- _Task description_: From top to bottom, each entry below must be reproduced exactly.

- _Stored records_:
/---
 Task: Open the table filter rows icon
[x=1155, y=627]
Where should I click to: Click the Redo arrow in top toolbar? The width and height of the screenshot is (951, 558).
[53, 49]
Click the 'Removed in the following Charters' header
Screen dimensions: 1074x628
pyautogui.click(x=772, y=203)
\---
- _Result of this exercise_:
 Task: Open the table filter rows icon
[x=1155, y=627]
Where should I click to: Click the Redo arrow in top toolbar? The width and height of the screenshot is (951, 558).
[53, 49]
Click the 'Removed in the following Charters' header
Screen dimensions: 1074x628
pyautogui.click(x=772, y=203)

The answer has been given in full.